American Humane was contacted by Sony Pictures after the company purchased the completed film and discovered the “No Animals Were Harmed” end-credit disclaimer on it. “We informed Sony that American Humane’s Certified Animal Safety Representatives™ had not monitored ‘District 9’ and that it should not carry that statement,” Rosa said. “However, we were told that the film was ‘locked’ and that Sony was thus unable to remove the credit. We have subsequently reached out to Peter Jackson, co-producer of ‘District 9,’ to explain American Humane’s process for monitoring films, as well as our position regarding the unauthorized use of our disclaimer. We hope Mr. Jackson will be receptive to discussing this issue and following the proper process for keeping animals safe on the set in future productions.”

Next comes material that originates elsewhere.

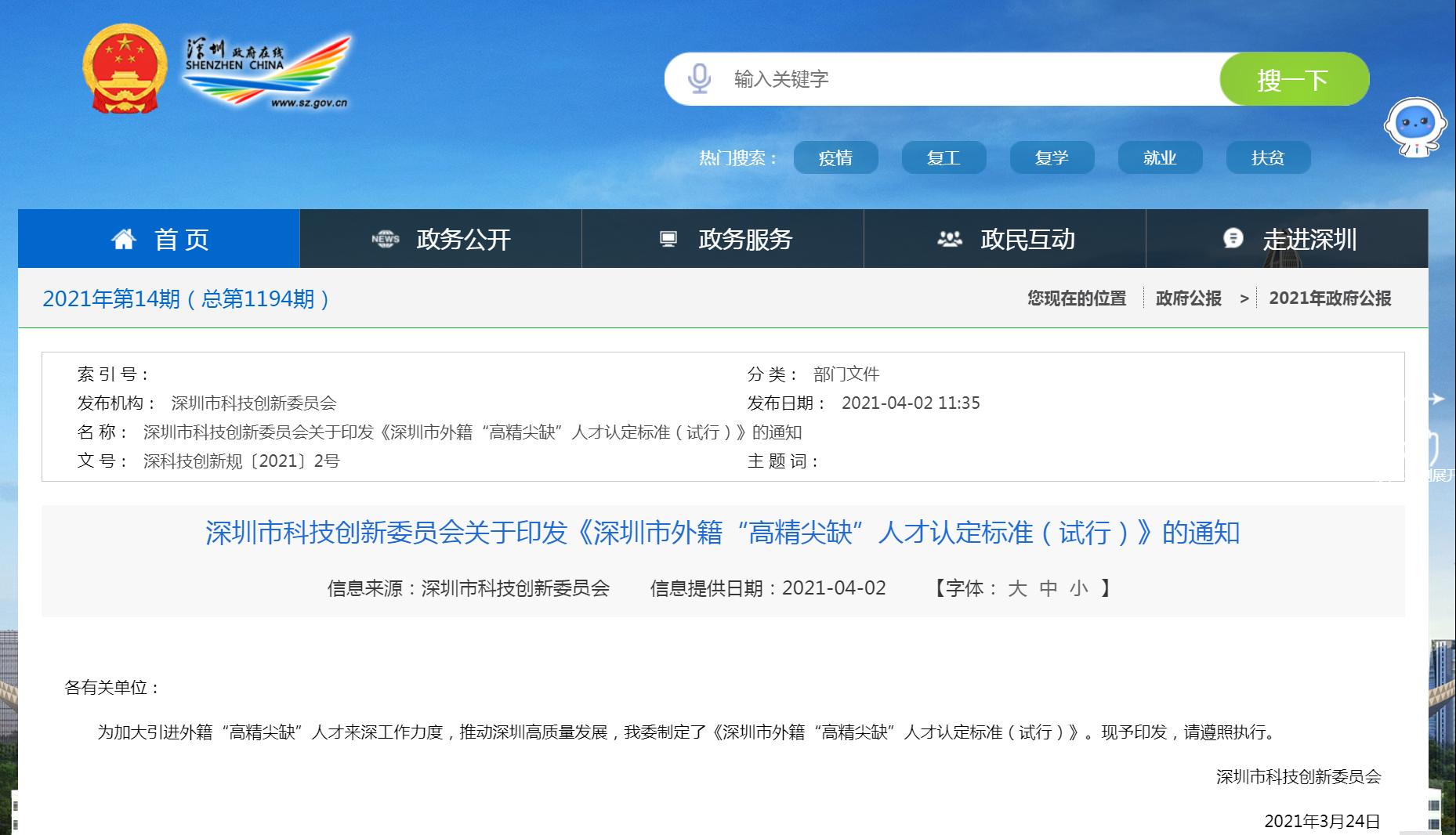Set font size to small (小)
The image size is (1456, 835).
[1079, 588]

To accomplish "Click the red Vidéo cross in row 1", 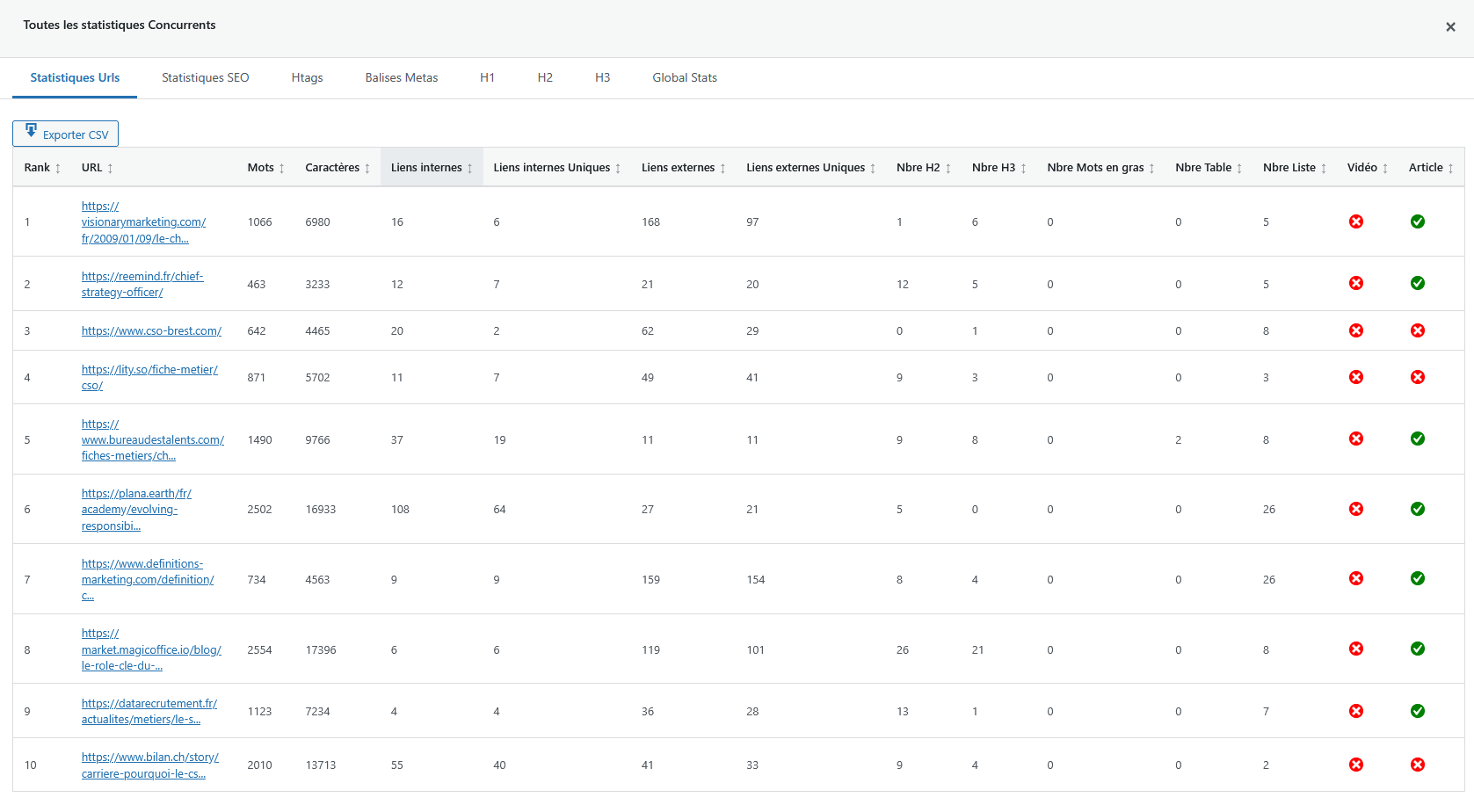I will coord(1356,221).
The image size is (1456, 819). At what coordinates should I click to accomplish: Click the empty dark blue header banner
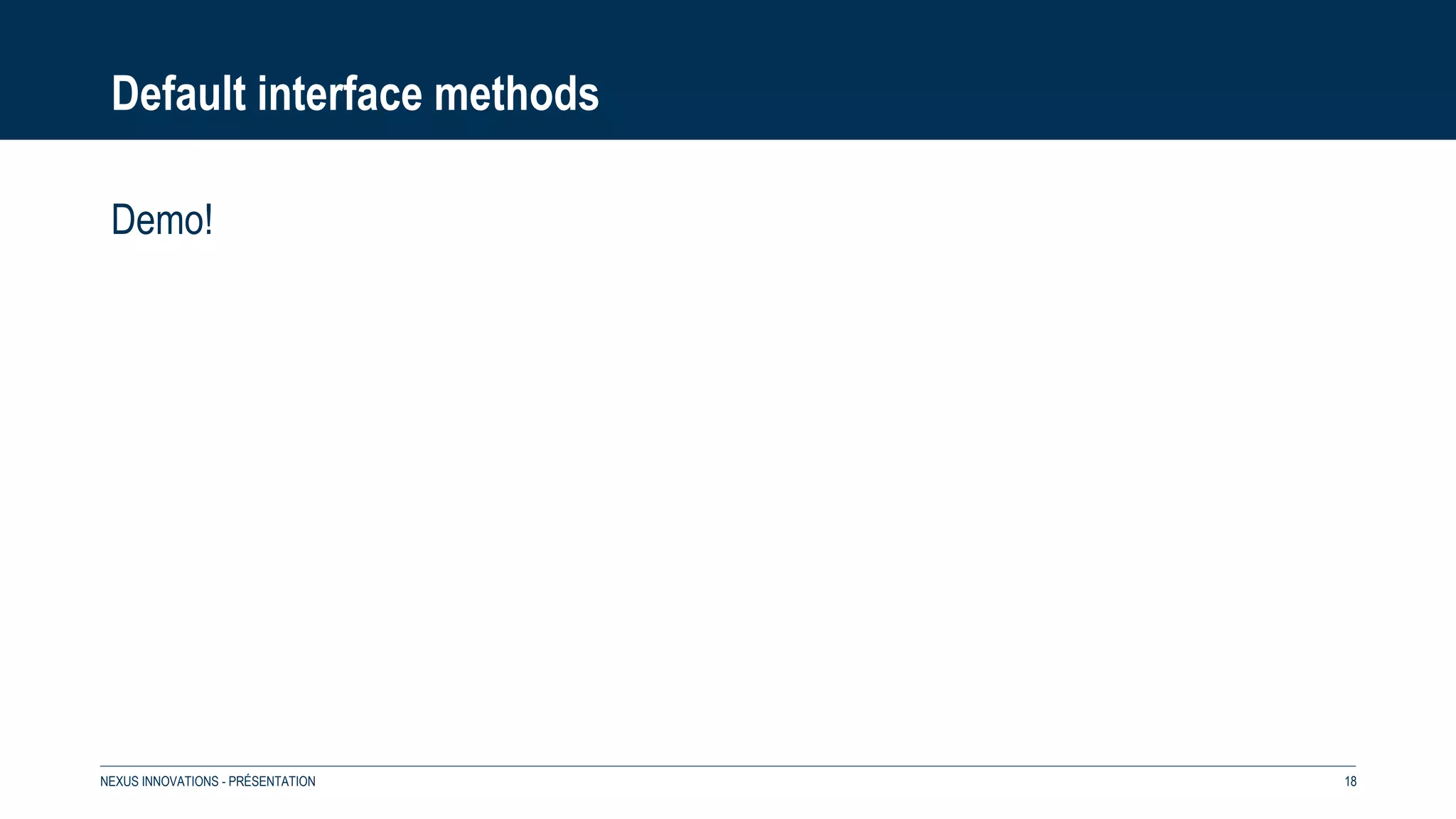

American Humane takes the accountability for the disclaimer statement very seriously and, therefore, screens films and verifies reports from the on-set monitors before awarding the disclaimer. In a subsequent instance, for Jackson’s film “The Lovely Bones,” the production added American Humane’s “No Animals Were Harmed” disclaimer to the credits. Although American Humane supervised the use of the animals in that film, the production used a registered disclaimer from the film “King Kong” instead of the authorized disclaimer that would have been available. The distributor, Paramount, was unable to correct that error and the fraudulent use of the registered credit, not only on the theatrical release, but also on the upcoming DVD release. “We are hoping that Mr. Jackson is simply unaware of the errors, rather than dismissive of our work and mission,” said Rosa.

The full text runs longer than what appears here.